Cellulite is the name commonly given to the dimpled, 'orange peel' skin on the thighs, buttocks, knees and lower abdomen. Massage, diet, exercise and creams may all have a beneficial effect on the appearance of cellulite - but there's no cure for the condition. It's the body's natural way of storing fat in women and occurs even in very thin women. According to Dr Michael Goldman, a dermatologist at the University of California, cellulite is now being taken more seriously (although some dermatologists still don't 'believe' in it, and others see it as just a cosmetic problem).
Dr. Goldman reviews the four main approaches for treating cellulite: creams, massage, diet and exercise. Cellulite creams can contain a wide array of ingredients and, unfortunately, there have been no controlled trials into these components and their effect on cellulite. You should try one product on, say, a leg for a number of months to see if it has any effect on the skin, before using it on the rest of the body.
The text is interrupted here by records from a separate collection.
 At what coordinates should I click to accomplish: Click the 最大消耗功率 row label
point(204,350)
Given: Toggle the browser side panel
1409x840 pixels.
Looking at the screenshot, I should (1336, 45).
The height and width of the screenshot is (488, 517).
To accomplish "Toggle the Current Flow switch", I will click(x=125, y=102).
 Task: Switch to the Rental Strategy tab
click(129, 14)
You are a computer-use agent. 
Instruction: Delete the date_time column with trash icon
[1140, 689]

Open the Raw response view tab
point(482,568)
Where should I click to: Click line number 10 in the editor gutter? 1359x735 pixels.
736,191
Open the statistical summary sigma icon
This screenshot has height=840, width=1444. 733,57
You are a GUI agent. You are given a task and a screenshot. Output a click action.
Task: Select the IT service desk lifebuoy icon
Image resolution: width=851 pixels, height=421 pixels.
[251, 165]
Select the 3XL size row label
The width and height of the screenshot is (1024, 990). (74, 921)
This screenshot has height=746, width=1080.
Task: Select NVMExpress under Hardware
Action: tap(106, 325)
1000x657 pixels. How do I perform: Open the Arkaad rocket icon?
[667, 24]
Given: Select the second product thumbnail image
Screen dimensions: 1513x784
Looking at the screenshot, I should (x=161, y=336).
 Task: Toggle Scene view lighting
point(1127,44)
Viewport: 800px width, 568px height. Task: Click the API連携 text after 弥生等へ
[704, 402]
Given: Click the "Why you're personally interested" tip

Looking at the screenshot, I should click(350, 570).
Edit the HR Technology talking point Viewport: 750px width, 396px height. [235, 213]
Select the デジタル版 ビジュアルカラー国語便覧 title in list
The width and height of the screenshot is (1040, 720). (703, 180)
Massage usually consists of a technique called endermologie, which originated in France, and is currently being researched. Its stretching action is found beneficial by some women. As far as diet is concerned, no one diet or food really has an impact on cellulite. Toning exercises can be helpful, however. There are no permanent solutions to cellulite, but increasing numbers of dermatologists are realising it's an important issue to their patients. More attention and more research could produce some more effective solutions to cellulite.